The idea was to use this cash to seed investments that would create “self-sustaining revenue sources, or that draw down and leverage external matching funds.”
A special budget subcommittee that included Supervisor Terra Lawson-Remer was tasked with pulling together proposals for this last bit of federal cash, a relatively small portion of the $653 million received from the government’s $2 trillion pandemic-era spending program.
To be taken up at the board’s next regular meeting on Jan. 9, Lawson-Remer’s request comes shortly after she was one of two no votes on delaying the implementation of Senate Bill 43, a new California law that many hospital administrators protested loudly would inundate emergency departments by increasing the number of homeless residents picked up on “5150” holds under suspicion of being a danger to themselves or others or gravely disabled.
On Dec. 5, supervisors delayed SB 43 implementation for one year though Lawson-Remer asked her colleagues to instead put the new law into motion”as soon as possible” rather than waiting until the first day 0f 2025.
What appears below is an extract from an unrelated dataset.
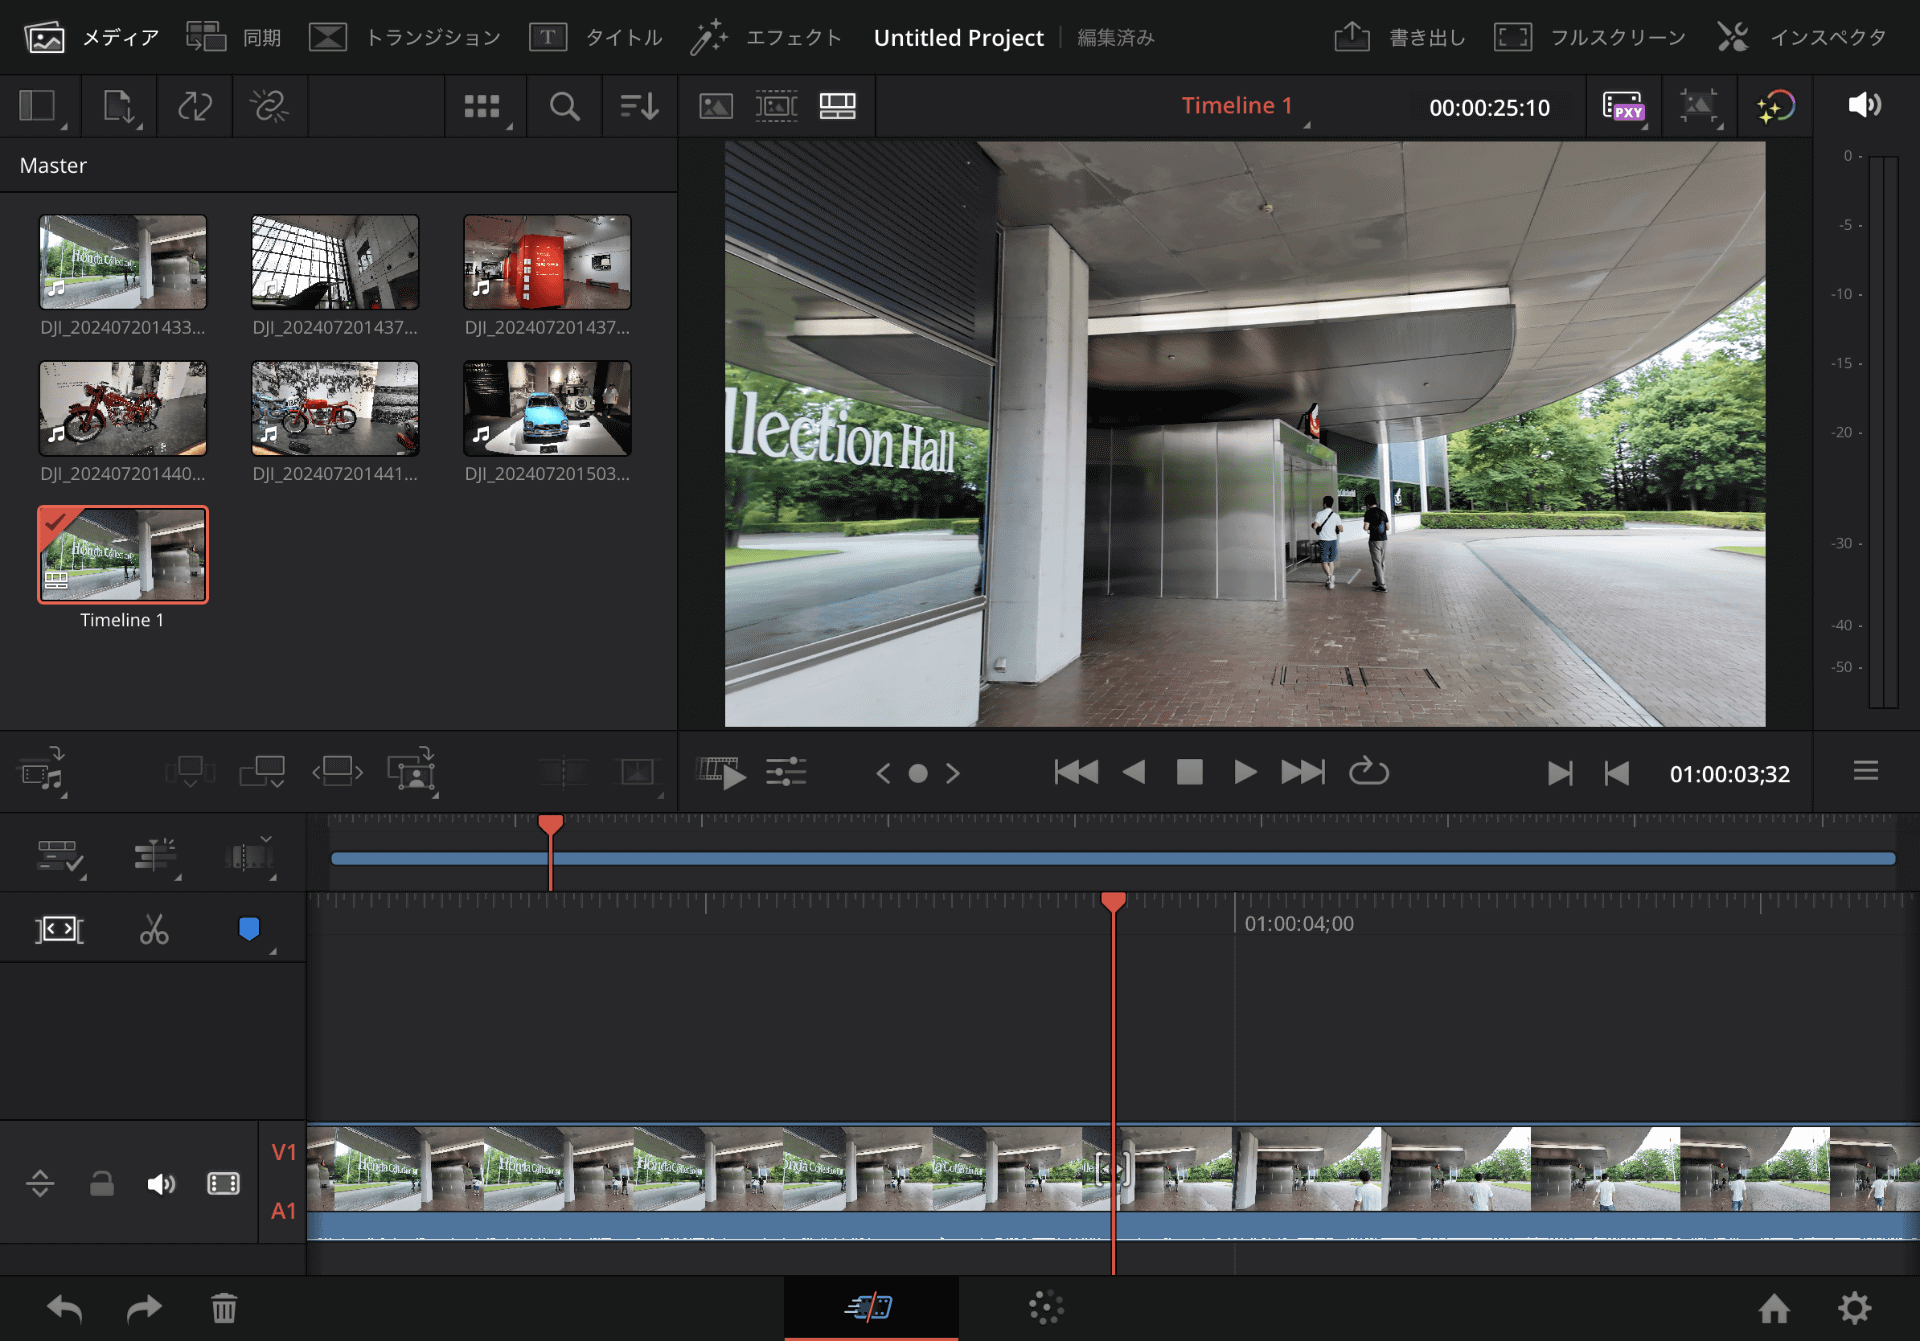This screenshot has height=1341, width=1920.
Task: Select the DJI_202407201503 blue car clip thumbnail
Action: pos(547,408)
Though there is still a lot of collaborative work to do between local government and health care providers to determine how SB 43 can be implemented without crashing emergency departments, the supervisor said in a recent interview that she believes there is no good reason to wait on some items.
“If we hem and haw and wait around for everyone to come back with a plan in a year, then it’s going to be like another year until we have the beds, and we already know we need them now,” Lawson-Remer said. “At least then, by the time we reach implementation, we’ve already gotten ahead of the game and increased bed capacity.”